Zimbabwe
Zimbabwe iGaming market in numbers
| Metric | 2025 | 2026 |
|---|---|---|
| Total GGR | $130m | $145m |
| Regulated GGR | $50m | - |
| Offshore GGR | $80m | - |
| Channelization | 38% | - |
| Mobile share | 75% | - |
| YoY growth | - | +12.0% |
| CAGR 2021–2026 | - | - |
Regulated and offshore split
Legal status by vertical
Operator's read on Zimbabwe
Zimbabwe is an offshore-tolerated market facing a punishing tax step-up, and an operator should read it as accessible demand undercut by hardening economics. The Lotteries and Gaming Board licenses land-based lotteries, casinos and sportsbooks, but online betting sits in a grey zone with no dedicated online licence, so offshore sportsbooks operate freely. The strategic point is that Zimbabwe has real betting demand, but the 2026 tax increases and currency volatility erode the margins, so it is not yet a clean licensable market.
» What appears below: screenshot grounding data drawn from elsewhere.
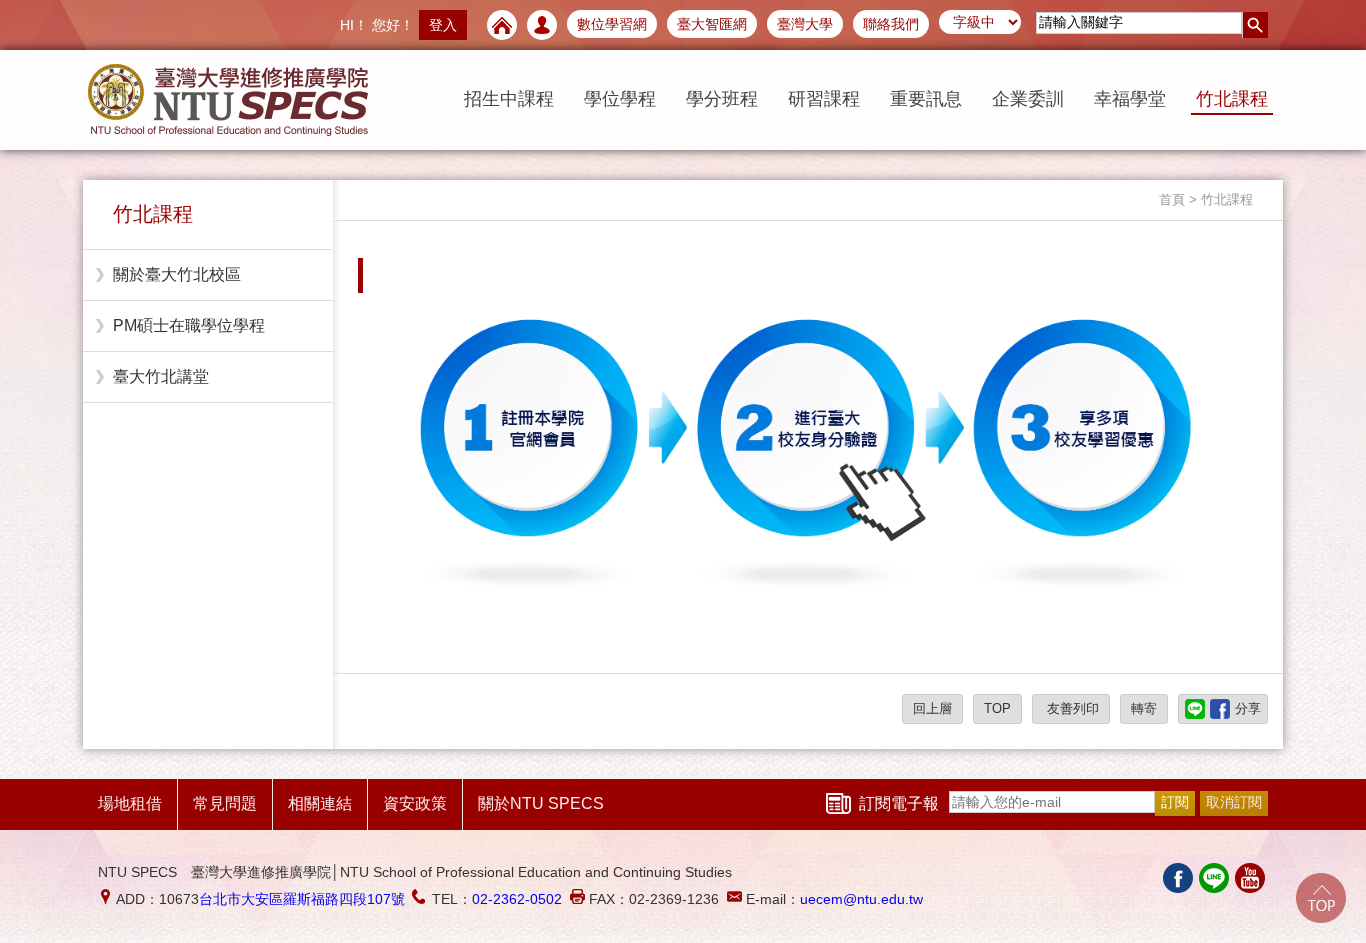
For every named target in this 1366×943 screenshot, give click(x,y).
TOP (997, 708)
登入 (443, 25)
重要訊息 (926, 99)
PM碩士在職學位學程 (189, 325)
Online sits in a grey zone. The gaming board focuses on physical venues, and there is no dedicated online licence, so offshore sportsbooks serve Zimbabwean players without a specific local licence. A proposed rebrand of the regulator to a body with expanded enforcement powers has been floated. For an operator, that means the online market is tolerated rather than cleanly licensable, so an entry lacks the legal clarity of a regulated regime.
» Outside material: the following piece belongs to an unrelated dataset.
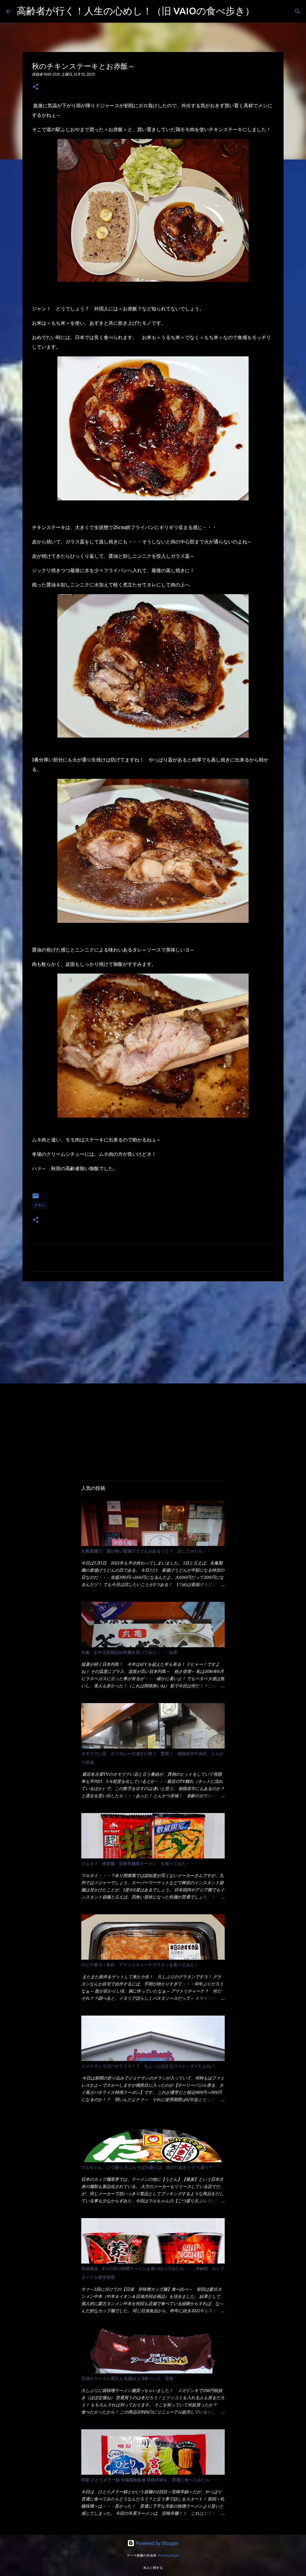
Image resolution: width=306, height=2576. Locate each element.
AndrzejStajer (168, 2555)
The 2026 tax step-up is punishing. A withholding tax on gross sports-betting winnings took effect in 2025, and from 2026 the operator gross-gaming-revenue tax is set to rise sharply, with the player-winnings tax also increasing, though final enactment should be confirmed. For an operator, that hardening tax materially erodes margins and changes player behaviour at the same time, so a Zimbabwe entry has to be modelled against the new, much heavier load rather than the historical one.
Currency volatility is a real settlement risk. Zimbabwe's currency instability is a genuine operational risk, complicating settlement and value, and mobile money is the dominant payment rail. For an operator, that means even setting aside the tax, the macroeconomic environment makes reliable operation and repatriation difficult, which compounds the grey-zone licensing and the rising taxes. The fundamentals are challenging.
What winning looks like. Winning in Zimbabwe, to the extent it is viable, looks like a mobile-money-native betting operation that can absorb the 2026 tax increases and manage currency risk, entered with clear eyes about the grey-zone licensing. The operators who do well price in the hardening economics and the macro instability rather than treating Zimbabwe as a clean, low-friction market.
The regional play. Zimbabwe sits in Southern Africa near South Africa and Zambia, and it suits operators building a regional footprint who can manage its tax and currency challenges. How Zimbabwe fits a regional sequence is part of the multi-market sequencing piece.
The biggest mistake. The biggest mistake is treating Zimbabwe as a clean licensable market when online sits in a grey zone and the 2026 tax step-up is punishing. The related mistake is underestimating the currency volatility. Enter only with a mobile-money-native model that can absorb the hardening taxes and manage the macro risk, or recognise that the economics may not work.
What's changing
Limited domestic; currency volatility.
Where these figures come from
- LGB Zimbabwe
GGR figures are 2025 estimates or actuals where regulator data is available; 2026 projections drawn from the most recent published forecasts. Offshore figures are inherently more uncertain than regulated figures and should be treated as directional. Where reputable sources disagree materially the dataset uses the midpoint of the range.